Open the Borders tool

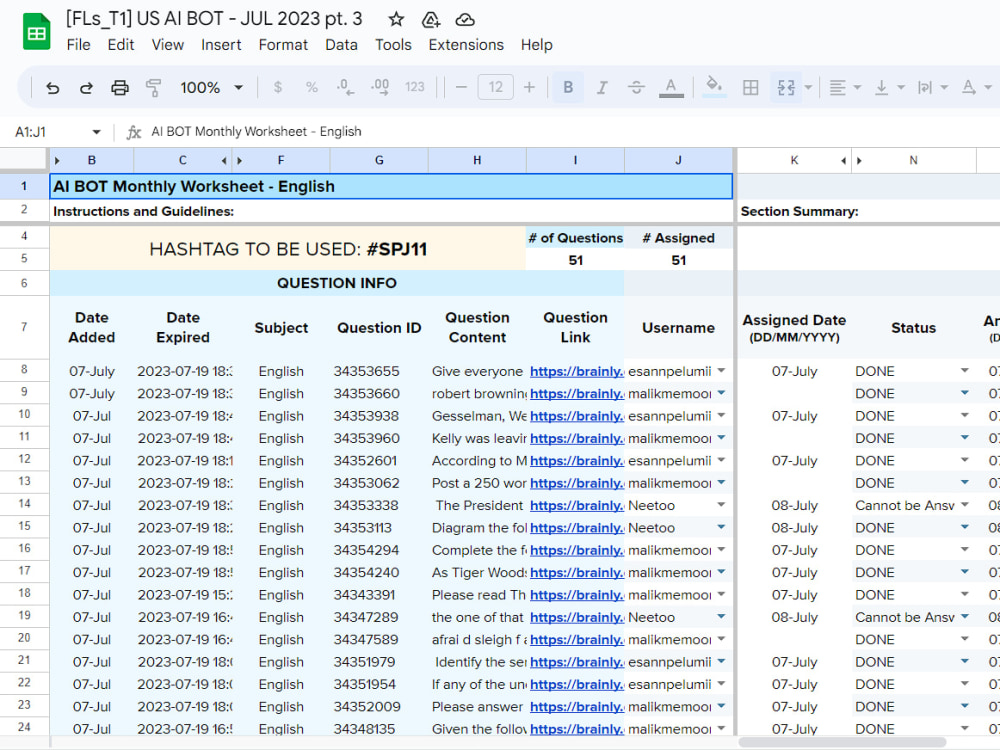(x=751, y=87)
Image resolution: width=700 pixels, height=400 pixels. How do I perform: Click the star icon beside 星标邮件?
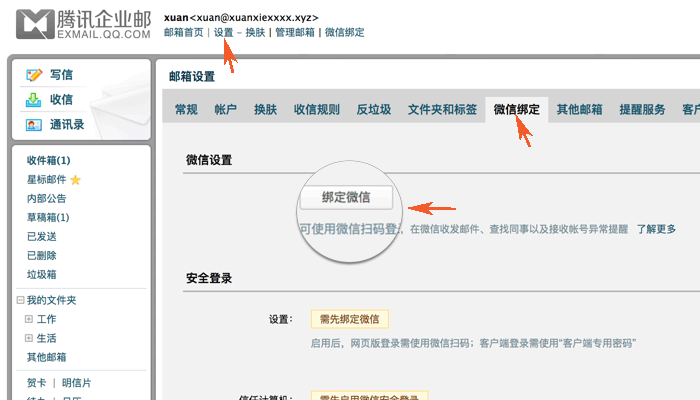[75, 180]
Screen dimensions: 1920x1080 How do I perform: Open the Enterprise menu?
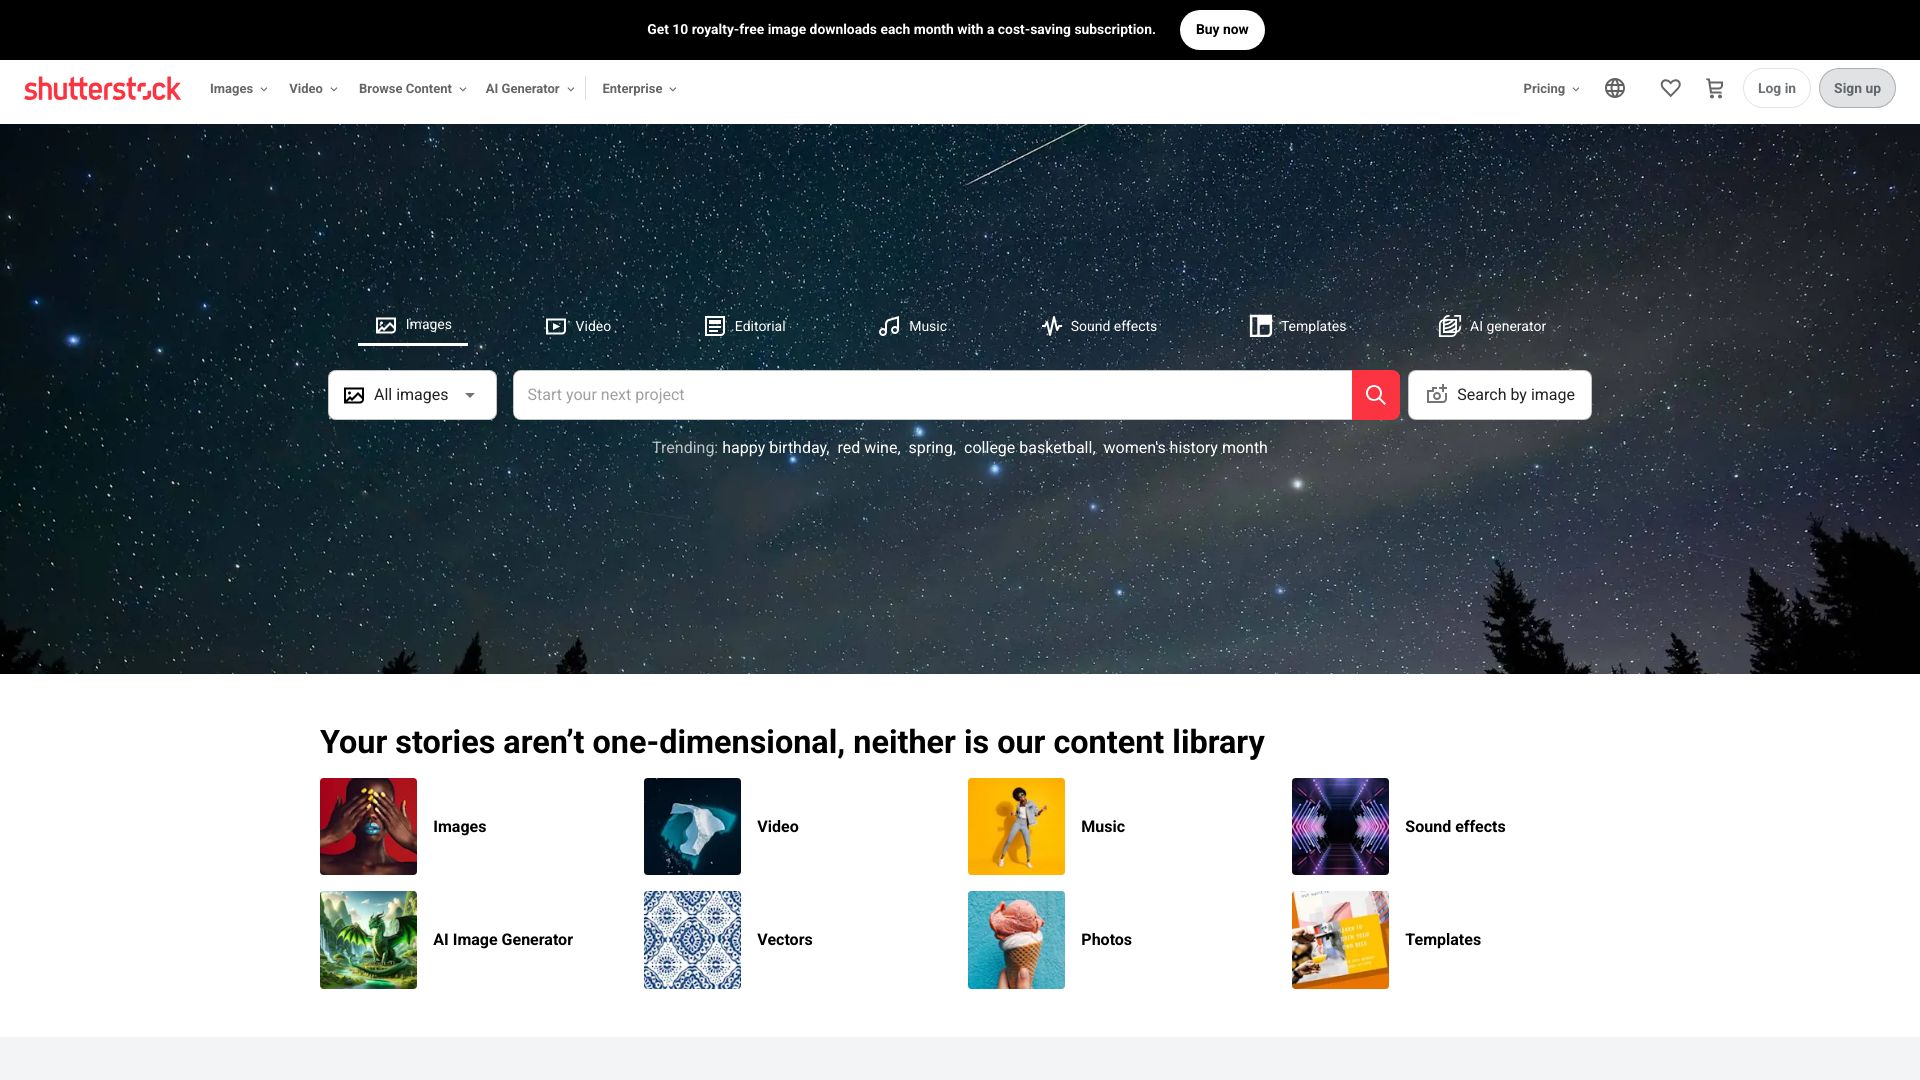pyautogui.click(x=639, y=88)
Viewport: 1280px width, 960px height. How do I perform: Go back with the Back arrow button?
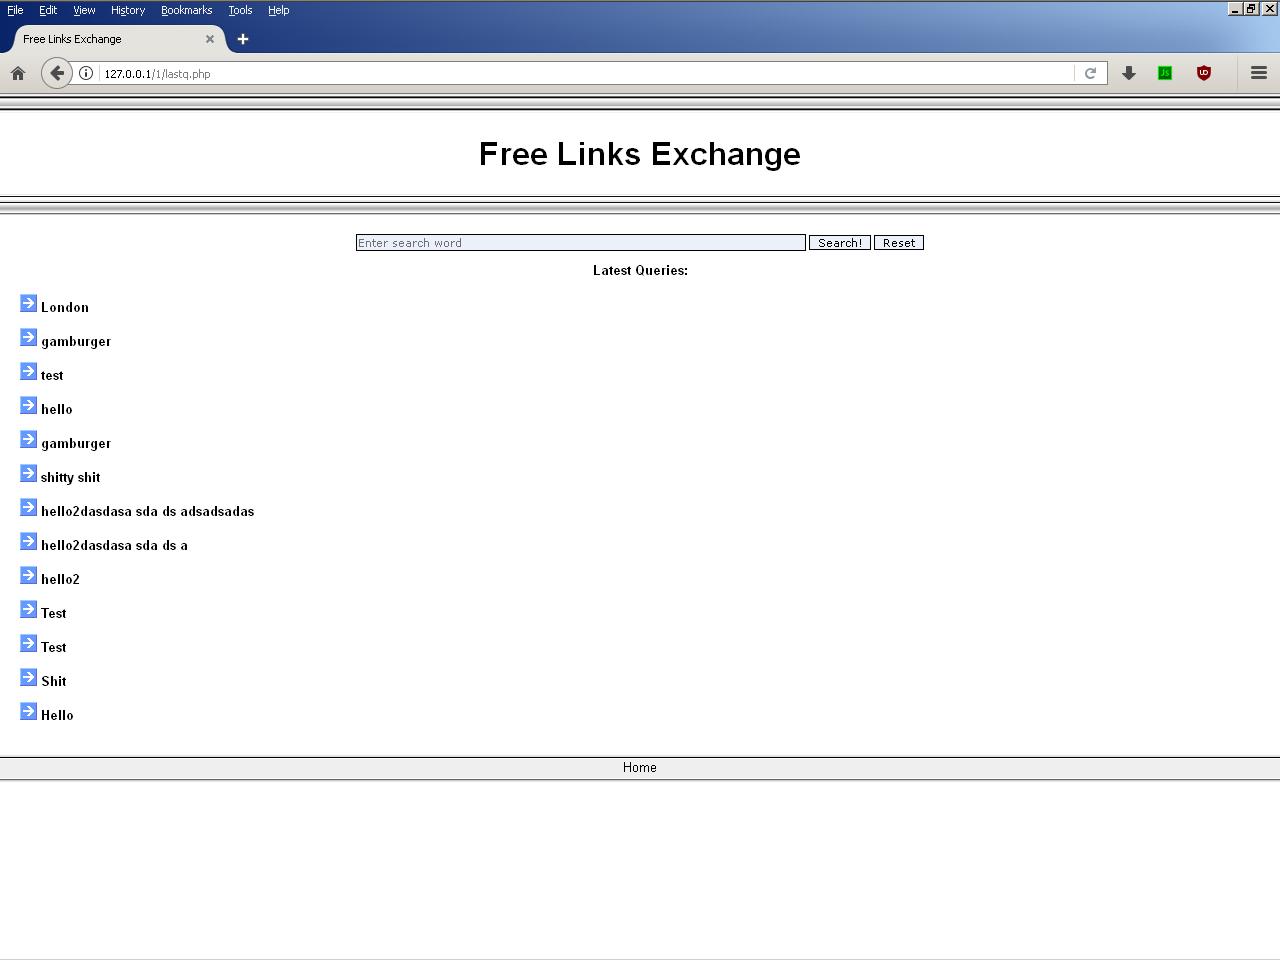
---
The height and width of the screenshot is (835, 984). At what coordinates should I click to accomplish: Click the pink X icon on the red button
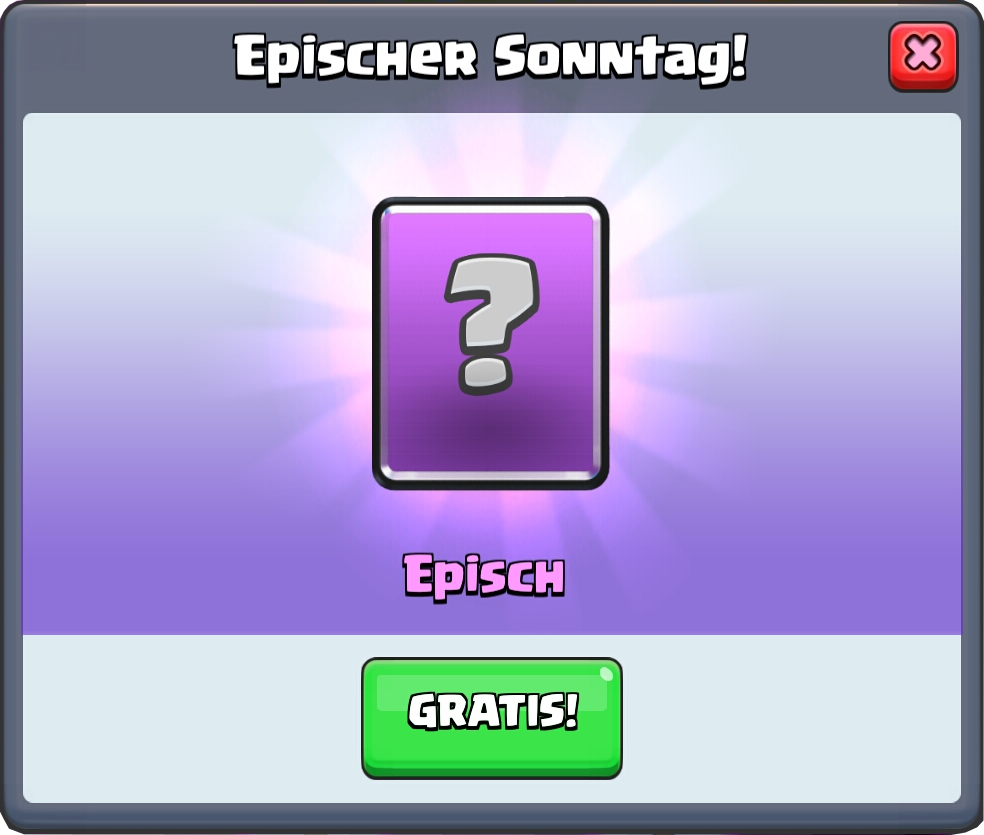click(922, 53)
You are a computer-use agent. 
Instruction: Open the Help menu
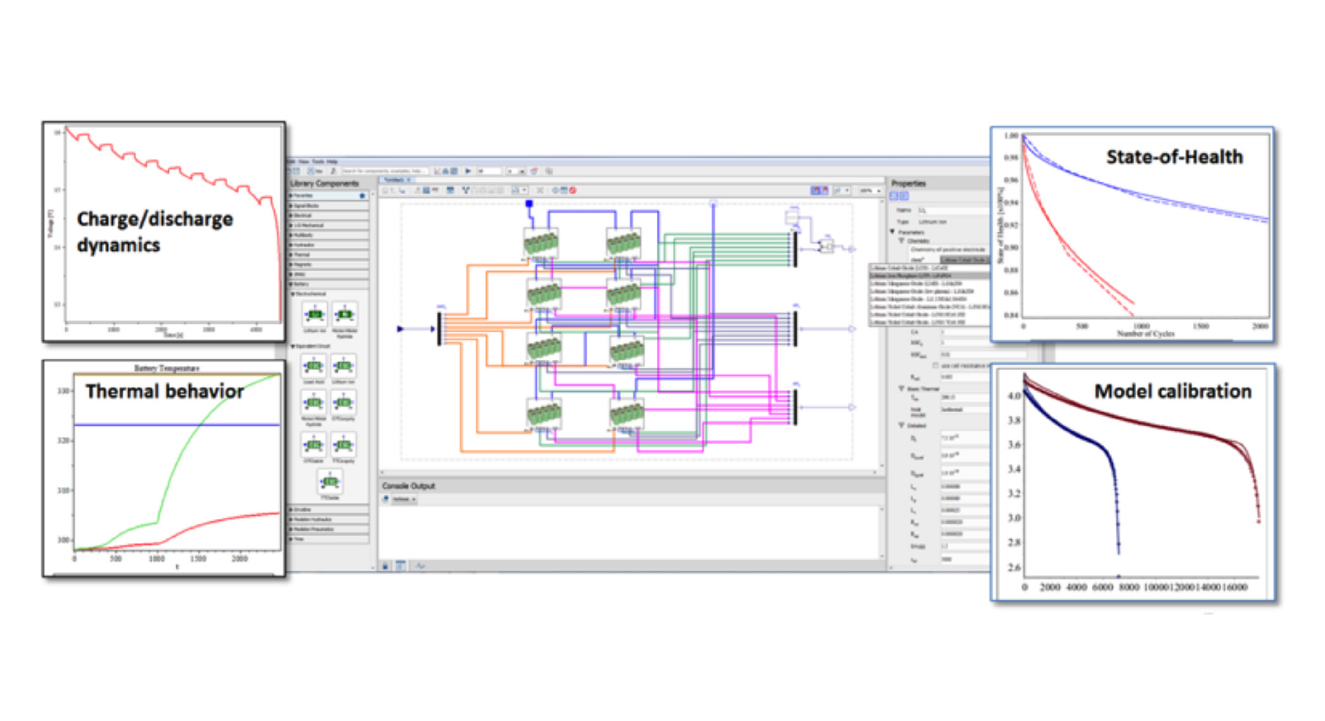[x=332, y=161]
* * *
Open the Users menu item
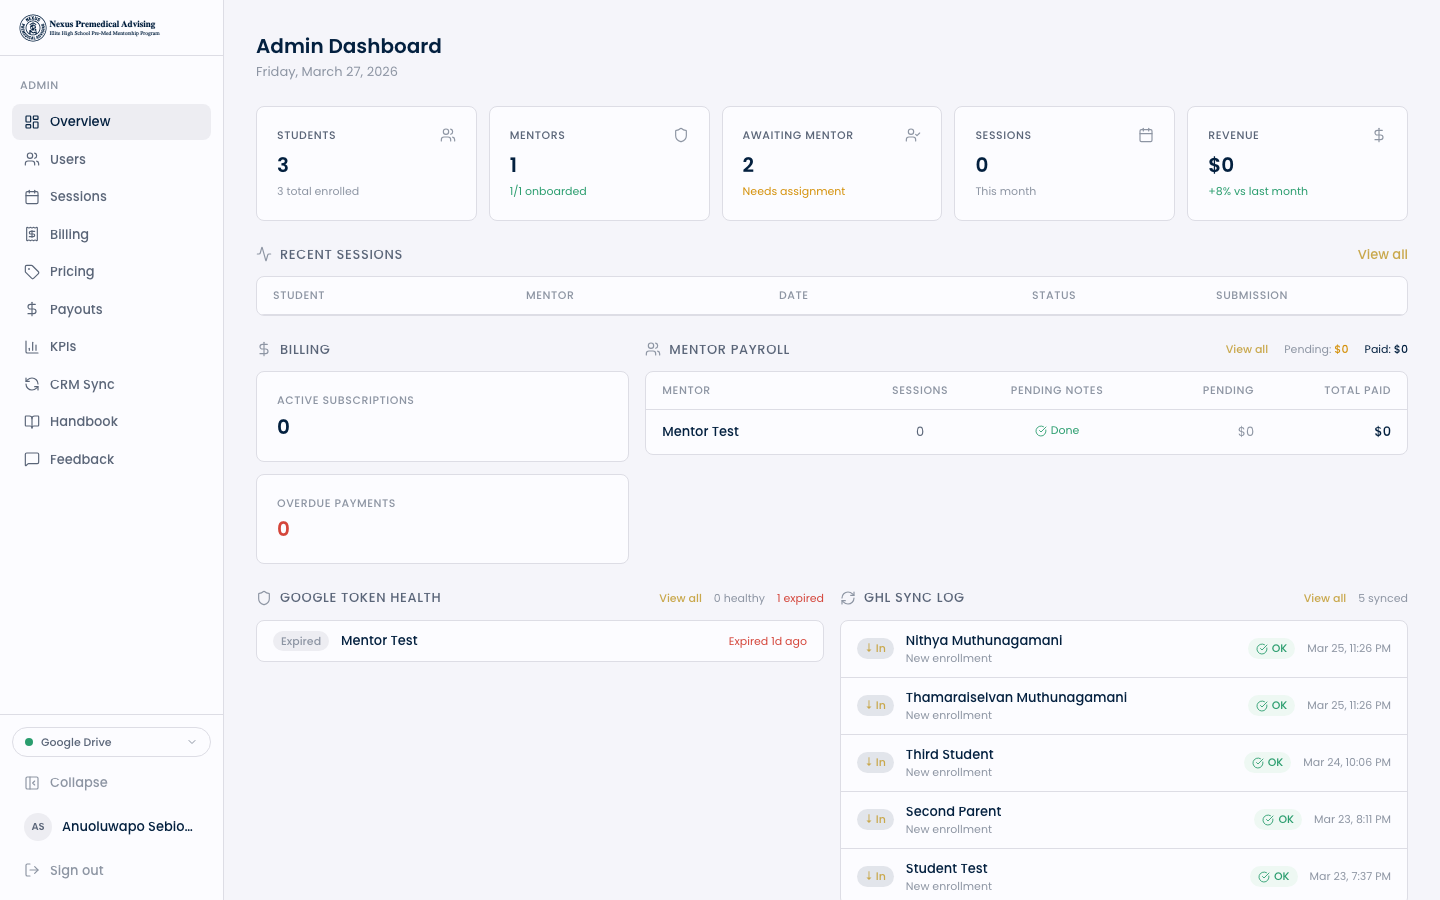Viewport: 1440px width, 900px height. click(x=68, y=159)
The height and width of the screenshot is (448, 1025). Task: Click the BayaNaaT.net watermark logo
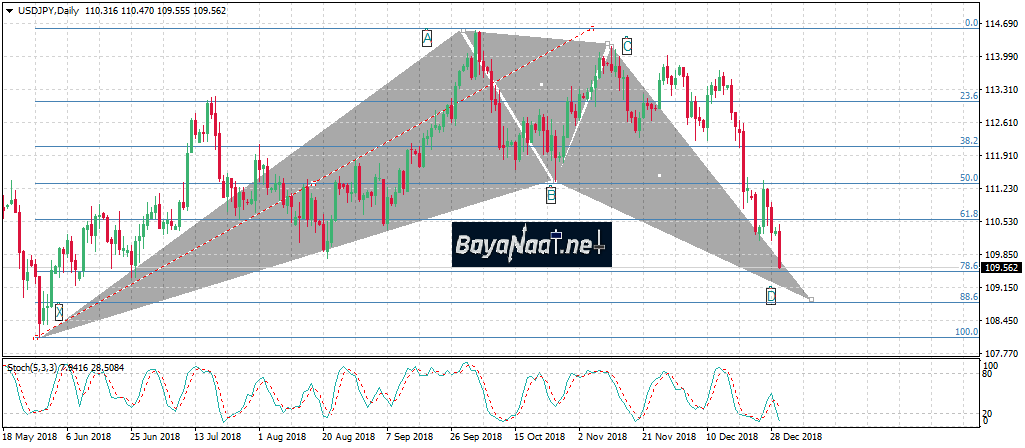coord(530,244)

* **Your assignment**:
Copy the listing above exactly, but only from the line with "Screen dimensions: 1920x1080" through the line with "Viewport: 1280px width, 960px", including those two lines and excluding any picture.

* **Response below**:
Screen dimensions: 1920x1080 How do I perform: Open the Enterprise menu?
pyautogui.click(x=639, y=88)
Viewport: 1280px width, 960px height. How do I perform: Go back with the Back arrow button?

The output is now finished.